Es wurde die letzten Tage einiges darüber geredet, in wie weit man seinem Vorstand vertrauen sollte, oder nicht. Betrachtet man wieder das Gebilde „Staat“, sieht man, dass hier das Vertrauen eher gering ist. Hier ist klar das Bedürfnis entstanden weiche Eingriffsmöglichkeiten (z.B. Demos, Petitionen) in harte Eingriffsmöglichkeiten (z.B. Informationsfreiheitsgesetz, Volksbegehren) umzuwandeln. Gerade Piraten müssten das eigentlich ganz gut verstehen. Unsere Vorstände sollten nun aber beachten, dass die Parteibasis diese Möglichkeiten auch hat. Erste Überlegungen zur praktischen Umsetzung liegen sogar bereits auf dem Tisch. Sollte die Parteibasis den Eindruck bekommen, dass ihre weichen Eingriffsmöglichkeiten zur Überwachung und Kontrolle des Vorstands nicht (mehr) ausreichen, wird sie sich harte Möglichkeiten schaffen. Daher rate ich dem Vorstand dringend davon ab die Bedeutung von weichen Eingriffen zu negieren und halte die Antwort auf den offenen Brief in dieser Hinsicht für unglücklich formuliert.

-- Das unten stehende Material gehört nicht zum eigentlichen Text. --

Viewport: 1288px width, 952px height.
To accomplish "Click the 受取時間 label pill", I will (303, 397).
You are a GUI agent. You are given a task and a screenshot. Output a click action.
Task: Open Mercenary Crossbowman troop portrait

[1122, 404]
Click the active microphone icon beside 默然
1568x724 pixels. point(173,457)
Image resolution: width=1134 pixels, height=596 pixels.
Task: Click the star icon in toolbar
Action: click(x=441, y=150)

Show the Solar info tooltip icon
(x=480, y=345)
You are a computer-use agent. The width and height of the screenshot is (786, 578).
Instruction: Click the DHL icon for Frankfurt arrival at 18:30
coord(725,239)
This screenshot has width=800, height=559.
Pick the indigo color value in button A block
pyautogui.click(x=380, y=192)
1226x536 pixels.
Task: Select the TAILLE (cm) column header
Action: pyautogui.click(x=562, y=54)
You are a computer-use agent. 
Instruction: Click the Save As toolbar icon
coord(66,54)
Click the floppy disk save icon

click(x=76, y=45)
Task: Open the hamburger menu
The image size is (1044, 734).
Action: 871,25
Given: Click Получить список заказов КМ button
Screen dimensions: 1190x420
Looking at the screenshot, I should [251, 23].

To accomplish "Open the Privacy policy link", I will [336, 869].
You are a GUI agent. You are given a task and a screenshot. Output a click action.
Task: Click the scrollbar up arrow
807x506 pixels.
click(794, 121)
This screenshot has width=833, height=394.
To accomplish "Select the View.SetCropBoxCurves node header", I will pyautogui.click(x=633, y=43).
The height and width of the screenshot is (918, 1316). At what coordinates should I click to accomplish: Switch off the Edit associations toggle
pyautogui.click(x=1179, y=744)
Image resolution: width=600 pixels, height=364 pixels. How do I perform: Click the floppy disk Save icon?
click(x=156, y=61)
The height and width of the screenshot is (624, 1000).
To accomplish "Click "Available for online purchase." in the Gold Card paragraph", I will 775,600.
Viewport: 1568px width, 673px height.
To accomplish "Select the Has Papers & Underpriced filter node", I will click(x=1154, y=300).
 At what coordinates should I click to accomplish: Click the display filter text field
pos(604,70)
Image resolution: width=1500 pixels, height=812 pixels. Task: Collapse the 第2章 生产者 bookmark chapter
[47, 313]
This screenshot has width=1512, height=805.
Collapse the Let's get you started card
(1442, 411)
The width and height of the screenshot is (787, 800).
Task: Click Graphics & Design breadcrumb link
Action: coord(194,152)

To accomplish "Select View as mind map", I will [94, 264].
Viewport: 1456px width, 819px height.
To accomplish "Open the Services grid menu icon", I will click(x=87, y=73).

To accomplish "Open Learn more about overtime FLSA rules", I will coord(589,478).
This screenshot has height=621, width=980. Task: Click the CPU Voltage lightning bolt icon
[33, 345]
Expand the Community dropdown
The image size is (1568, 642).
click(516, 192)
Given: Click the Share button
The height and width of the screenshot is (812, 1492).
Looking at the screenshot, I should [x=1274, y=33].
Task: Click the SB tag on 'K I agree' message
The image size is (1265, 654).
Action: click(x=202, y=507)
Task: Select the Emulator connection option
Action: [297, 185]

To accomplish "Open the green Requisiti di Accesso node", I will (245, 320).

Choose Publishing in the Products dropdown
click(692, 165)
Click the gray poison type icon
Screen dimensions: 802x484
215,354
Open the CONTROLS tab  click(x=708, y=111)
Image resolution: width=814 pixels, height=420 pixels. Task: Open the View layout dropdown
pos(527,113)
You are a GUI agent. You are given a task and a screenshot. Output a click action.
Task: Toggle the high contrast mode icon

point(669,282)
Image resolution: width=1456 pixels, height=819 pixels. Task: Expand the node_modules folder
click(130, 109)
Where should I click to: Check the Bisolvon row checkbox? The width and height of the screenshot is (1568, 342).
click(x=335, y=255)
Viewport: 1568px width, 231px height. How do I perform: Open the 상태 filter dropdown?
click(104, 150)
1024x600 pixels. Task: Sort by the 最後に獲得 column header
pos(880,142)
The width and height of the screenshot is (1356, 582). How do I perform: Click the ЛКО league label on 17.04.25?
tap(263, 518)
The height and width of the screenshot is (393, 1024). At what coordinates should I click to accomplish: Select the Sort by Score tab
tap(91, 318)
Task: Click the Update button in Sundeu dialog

Ich möchte allerdings auch meine liebe Mitbasis zur Mäßigung aufrufen. Die Möglichkeiten an weichen Eingriffen, die wir haben, übersteigen die bei anderen Parteien um ein Vielfaches. Es ist vollkommen unangebrachte und höchst billige Polemik die Haltung des Vorstands zu diesem Thema auf eine Stufe mit der CDU zu stellen. Auch die Parteibasis muss erkennen, dass eine 100%-Forderung an Überwachung und Kontrolle der Vorstände nicht sinnvoll ist, sondern zu weitestgehender Handlungsunfähigkeit führen würde. Was glaubt ihr eigentlich wieviele Gespräche über die Parteiorga und ähnliches in dieser Partei im Jahr so stattfinden, die nicht angekündigt werden, oder öffentlich sind? Wie um alles in der Welt soll eine Partei noch organisiert werden können, wenn das alles generell und immer nicht mehr erlaubt sein soll?

Wir werden uns für die Zukunft genau überlegen müssen, welche Ansprüche wir an die innerparteiliche Transparenz (und nach der Definition des Bundesvorstands auch Überwachung und Kontrolle) stellen und welche nicht. Nicht jede Forderung ist dabei sinnvoll, aber auch nicht jede unbegründet. Ich bin der Meinung, dass der Bundesvorstand diesen Drahtseilakt bisher zufriedenstellend bewältigt und dass das bisherige Verhalten nicht so „basisfern“ ist, wie es seine Ausführungen zu Transparenz, Überwachung und Kontrolle isoliert betrachtet vermuten lassen. Darum lasst uns weiter wachsam sein und unsere Beteiligung einfordern, aber ohne dabei über das Ziel hinauszuschießen und uns unseren neuen Bundesvorstand selbst noch handlungsunfähiger zu machen, als es der alte schon war. Denn damit würden wir nichts gewinnen, sondern selbst auch nur verlieren.